Peptide Utilization by Pseudomonas putida and Pseudomonas maltophilia

Abstract

P. putida assimilates peptides and hydrolyzes them with intracellular peptidases. Amino acid auxotrophs (his, trp, thr or met) grew on a variety of di- and tripeptides up to twice as slowly as with free amino acids. P. putida has separate uptake systems for dipeptides and oligopeptides (3 residues). Although the dipeptide system transported a variety of structurally diverse dipeptides, it did not transport peptides having unprotonatable N-terminal amino groups, blocked C-terminal craboxyl groups, D-residues, .gtoreq. 3 residues, N-methylated peptide bonds or .beta.-amino acids.
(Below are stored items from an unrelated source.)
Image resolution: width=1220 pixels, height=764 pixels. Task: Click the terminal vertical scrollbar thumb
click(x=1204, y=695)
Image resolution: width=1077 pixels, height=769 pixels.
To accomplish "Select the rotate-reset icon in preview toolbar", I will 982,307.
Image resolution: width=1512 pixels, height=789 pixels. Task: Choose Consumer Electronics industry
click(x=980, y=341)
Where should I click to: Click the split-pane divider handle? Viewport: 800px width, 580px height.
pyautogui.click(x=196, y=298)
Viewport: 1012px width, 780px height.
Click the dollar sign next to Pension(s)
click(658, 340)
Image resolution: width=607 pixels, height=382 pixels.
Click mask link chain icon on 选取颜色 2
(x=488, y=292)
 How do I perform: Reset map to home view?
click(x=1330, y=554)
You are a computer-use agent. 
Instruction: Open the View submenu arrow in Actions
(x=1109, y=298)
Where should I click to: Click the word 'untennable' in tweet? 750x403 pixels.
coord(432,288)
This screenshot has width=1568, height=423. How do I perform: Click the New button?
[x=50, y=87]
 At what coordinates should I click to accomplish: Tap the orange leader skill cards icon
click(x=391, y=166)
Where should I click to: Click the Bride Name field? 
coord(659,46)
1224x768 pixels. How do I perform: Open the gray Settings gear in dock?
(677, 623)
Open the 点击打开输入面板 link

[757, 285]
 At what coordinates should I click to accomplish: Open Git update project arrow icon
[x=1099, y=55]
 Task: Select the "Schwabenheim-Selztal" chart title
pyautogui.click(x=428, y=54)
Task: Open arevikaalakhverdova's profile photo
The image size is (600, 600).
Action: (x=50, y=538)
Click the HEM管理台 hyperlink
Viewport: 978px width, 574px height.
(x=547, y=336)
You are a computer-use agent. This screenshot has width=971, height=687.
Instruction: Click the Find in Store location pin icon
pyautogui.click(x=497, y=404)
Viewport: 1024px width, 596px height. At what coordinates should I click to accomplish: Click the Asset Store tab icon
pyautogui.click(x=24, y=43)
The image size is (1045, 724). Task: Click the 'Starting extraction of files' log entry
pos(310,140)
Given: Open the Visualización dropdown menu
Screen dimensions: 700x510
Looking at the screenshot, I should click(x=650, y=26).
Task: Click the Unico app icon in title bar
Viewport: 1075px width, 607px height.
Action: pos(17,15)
Oligopeptide uptake lacked amino acid side-chain specificity, required a free N-terminal L-residue and had an upper size limit. Glycylglycyl-D,L-p-fluorophenylalanine inhibited growth of P. putida. Uptake of glycylglycyl [1-14C]alanine was rapid and inhibited by 2,4 dinitrophenol. Dipeptide and oligopeptide uptake were constitutive. Dipeptides competed with oligopeptides for oligopeptide uptake, but oligopeptides did not compete in the dipeptide system. Final bacterial yields were 5-10 times greater when P. putida his was grown on histidyl di- or tripeptides rather than on free histidine, because the histidyl residue was protected from catabolism by L-histidine ammonia-lyase [EC 4.3.1.3]. Methionine peptides satisfied the methionine requirements of P. maltophilia. Generation times on glycylmethionine and glycylmethionylglycine were equal to those obtained with free methionine. Methionylglycylmethionylmethionine gave a generation time twice that of free methionine. Growth of P. maltophilia was inhibited by glycylglycyl-D,L-p-fluorophenylalanine.